Thursday, October 6, 2011

Opportunities Available to the Very Rich That You & I Don’t Even Know About


So there's David Letterman interviewing the actor, activist, and now AARP eligible, George Clooney, last night, when the questioning gets around (no doubt pre-conditionally) to Clooney's genuinely admirable charitable activities in the newly independent Republic of South Sudan. Clooney replies [and I paraphrase] that, at the moment, he is primarily involved in leasing a satellite to monitor potentially intrusive military activity along the fragile Republic's border by the unfriendly regime to its north.


BING! goes my old newsman's ¿que tal? alert, as I await what has to be Letterman's next question: "do you mean to tell us that private citizens can actually rent spy satellites?" Well, the question didn't get asked (maybe Dave already knew the answer) so your intrepid correspondent was all over the web this morning seeking the answer which, in fact, turns out to be: yes, we can.


Thanks to Congress's passage of the Land Remote Sensing Policy Act of 1992, private companies such as DigitalGlobe in Longmont, Colorado can indeed operate such satellites under license from the Department of Commerce and lease them to whomever, including Clooney's Satellite Sentinel Project (SSP), an outgrowth of the advocacy group, Not on Our Watch, founded by Clooney and his fellow global activists, Don Cheadle, Matt Damon, and Brad Pitt.
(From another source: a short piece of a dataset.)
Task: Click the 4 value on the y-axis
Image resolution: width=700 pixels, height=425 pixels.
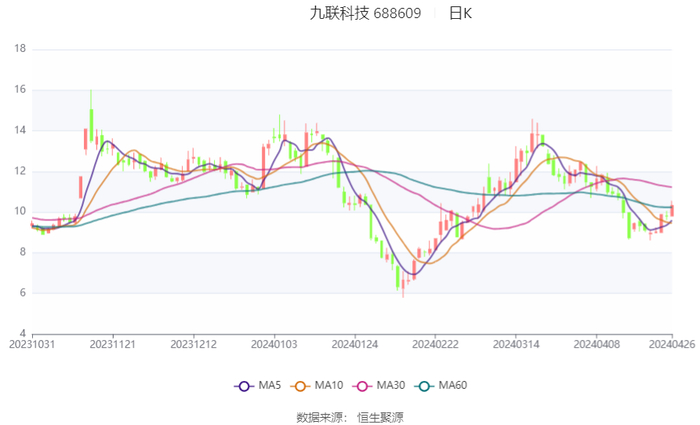Action: pos(23,333)
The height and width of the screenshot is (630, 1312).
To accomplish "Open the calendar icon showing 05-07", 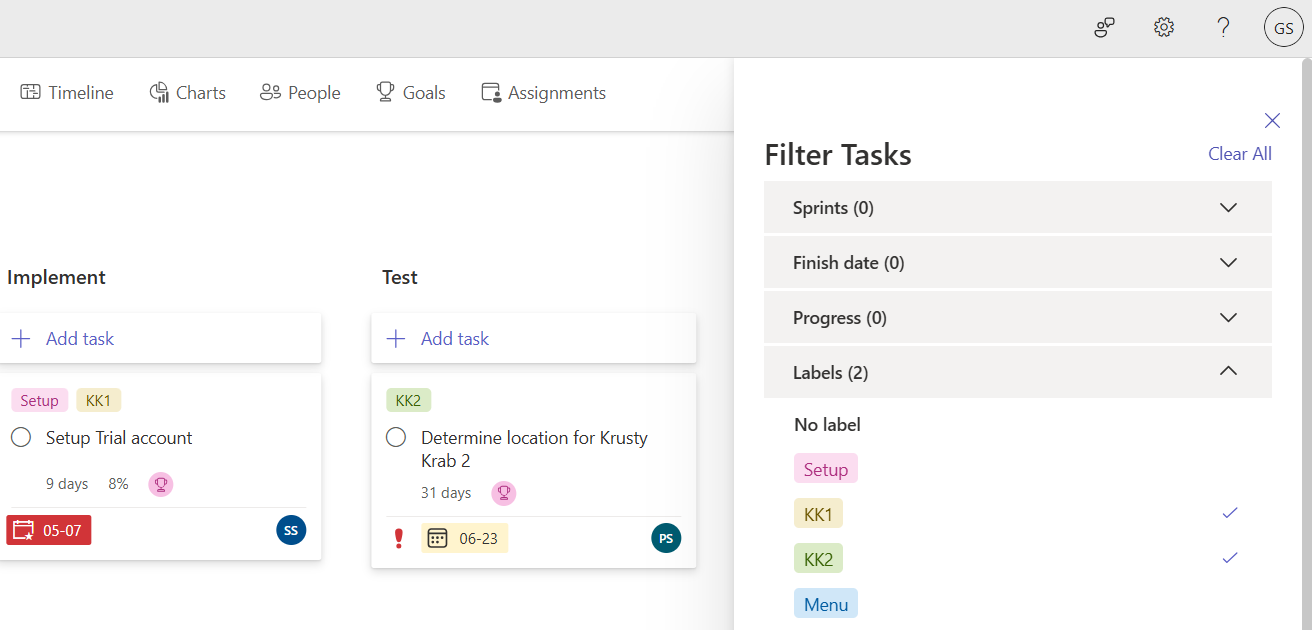I will point(48,530).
One of DigitalGlobe's biggest customers is, as I should have realized, Google, with its virtually galactic reach; but I'd always thought Google simply bought last year's non-real-time, non-sensitive, imagery from the DoD since the pictures on Google Earth don't actually have to move (although, I guess, neither do SSP's).


Which puts me in mind -- however irrelevantly -- of Galileo's supposed sotto voce comment, when he abjured the heresy of Heliocentrism before his inquisitors: "eppur si muove" (but still, it moves).


Anyway, if you have lotsa bucks, and want to surreptitiously observe what's going on behind your neighbor's fence, you now know where to turn.